In an account on HeritageHistory.com (http://tinyurl.com/tonquindone), here’s what happened, according to a Chehalis Indian named Lamanse, the Tonquin’s translator, who wandered into Astoria to tell the tale:
After leaving Astoria, the Tonquin headed north to buy furs for trade. Eventually they anchored off a large Nootka Indian village, known to be hostile. A previous American ship’s captain had insulted a native chieftain, and the ship was attacked and burned. The only two survivors were enslaved.
After that, ships entering their harbor traded with care. Then a second American ship’s captain took 12 Nootka hunters, saying he’d bring them back. He abandoned them on a barren island, instead. The Nootkas swore revenge on the next ship to come in — the Tonquin.
It didn’t help that the Tonquin’s captain, Jonathan Thorn, was, to put it bluntly, a nitwit. Things started off well with the Nootkas, but then Thorn thought the chief wanted too much money for his furs. Thorn insulted the chief, grabbed him by the scruff of the neck, and booted him off the ship.

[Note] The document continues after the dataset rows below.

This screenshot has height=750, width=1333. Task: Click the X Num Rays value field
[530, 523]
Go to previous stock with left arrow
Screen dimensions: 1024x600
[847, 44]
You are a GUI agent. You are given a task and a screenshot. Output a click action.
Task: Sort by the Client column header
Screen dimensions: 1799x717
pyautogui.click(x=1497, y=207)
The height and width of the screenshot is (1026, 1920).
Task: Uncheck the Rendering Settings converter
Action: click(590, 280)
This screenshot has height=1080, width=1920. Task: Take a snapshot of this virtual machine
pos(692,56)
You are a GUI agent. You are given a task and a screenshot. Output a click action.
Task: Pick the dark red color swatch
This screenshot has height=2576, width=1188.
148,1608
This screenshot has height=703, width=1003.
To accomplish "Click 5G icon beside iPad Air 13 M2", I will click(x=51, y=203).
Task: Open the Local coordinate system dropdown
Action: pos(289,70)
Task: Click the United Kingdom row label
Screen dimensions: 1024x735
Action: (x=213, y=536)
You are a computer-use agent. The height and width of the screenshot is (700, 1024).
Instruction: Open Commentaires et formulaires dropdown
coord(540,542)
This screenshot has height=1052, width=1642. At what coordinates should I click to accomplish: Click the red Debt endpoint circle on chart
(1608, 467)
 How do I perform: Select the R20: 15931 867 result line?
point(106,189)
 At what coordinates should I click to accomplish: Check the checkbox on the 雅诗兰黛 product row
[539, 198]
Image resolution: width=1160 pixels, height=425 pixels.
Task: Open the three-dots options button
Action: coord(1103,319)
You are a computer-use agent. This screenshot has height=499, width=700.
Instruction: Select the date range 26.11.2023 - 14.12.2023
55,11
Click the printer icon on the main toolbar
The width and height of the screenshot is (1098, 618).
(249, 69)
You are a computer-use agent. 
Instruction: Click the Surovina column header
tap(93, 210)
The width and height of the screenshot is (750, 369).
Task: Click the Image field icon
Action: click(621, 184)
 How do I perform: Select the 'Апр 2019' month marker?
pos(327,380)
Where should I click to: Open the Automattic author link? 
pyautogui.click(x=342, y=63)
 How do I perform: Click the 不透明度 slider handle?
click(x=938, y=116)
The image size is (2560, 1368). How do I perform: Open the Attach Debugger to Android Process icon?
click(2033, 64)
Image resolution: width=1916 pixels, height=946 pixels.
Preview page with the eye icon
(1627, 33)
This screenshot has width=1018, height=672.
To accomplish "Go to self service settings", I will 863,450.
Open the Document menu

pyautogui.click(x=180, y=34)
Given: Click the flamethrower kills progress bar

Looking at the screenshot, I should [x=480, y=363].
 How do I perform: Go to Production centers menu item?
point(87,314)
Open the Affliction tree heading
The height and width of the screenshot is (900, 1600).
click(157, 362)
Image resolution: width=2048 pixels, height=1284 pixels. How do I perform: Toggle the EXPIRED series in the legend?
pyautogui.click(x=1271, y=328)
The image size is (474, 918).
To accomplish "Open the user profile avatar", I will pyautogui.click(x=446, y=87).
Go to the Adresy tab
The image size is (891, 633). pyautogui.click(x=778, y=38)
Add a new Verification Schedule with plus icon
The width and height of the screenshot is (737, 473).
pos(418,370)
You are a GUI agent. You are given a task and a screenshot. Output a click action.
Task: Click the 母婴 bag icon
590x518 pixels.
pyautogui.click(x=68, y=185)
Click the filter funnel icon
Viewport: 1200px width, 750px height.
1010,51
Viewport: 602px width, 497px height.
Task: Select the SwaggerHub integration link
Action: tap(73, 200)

The next day, dozens of seemingly unarmed Nootkas boarded the Tonquin with furs to trade, wanting hunting and butcher knives in exchange. Thorne’s greed overcame his common sense, and soon the newly armed Nootkas — plus several who had hidden war clubs and tomahawks in the furs — were swarming the ship and killing everyone in sight. Including Thorn.
Lamanse dove overboard and escaped. Five sailors, up in the rigging during the melee, came down and drove off the attackers with guns; four left in a boat, and were later captured and killed. The one sailor left, mortally wounded, stayed aboard the Tonquin and enticed the Nootkas to return and take whatever they wanted. When they did, he blew them, himself and the ship to smithereens. And so the Tonquin’s story ends with a bang. Literally.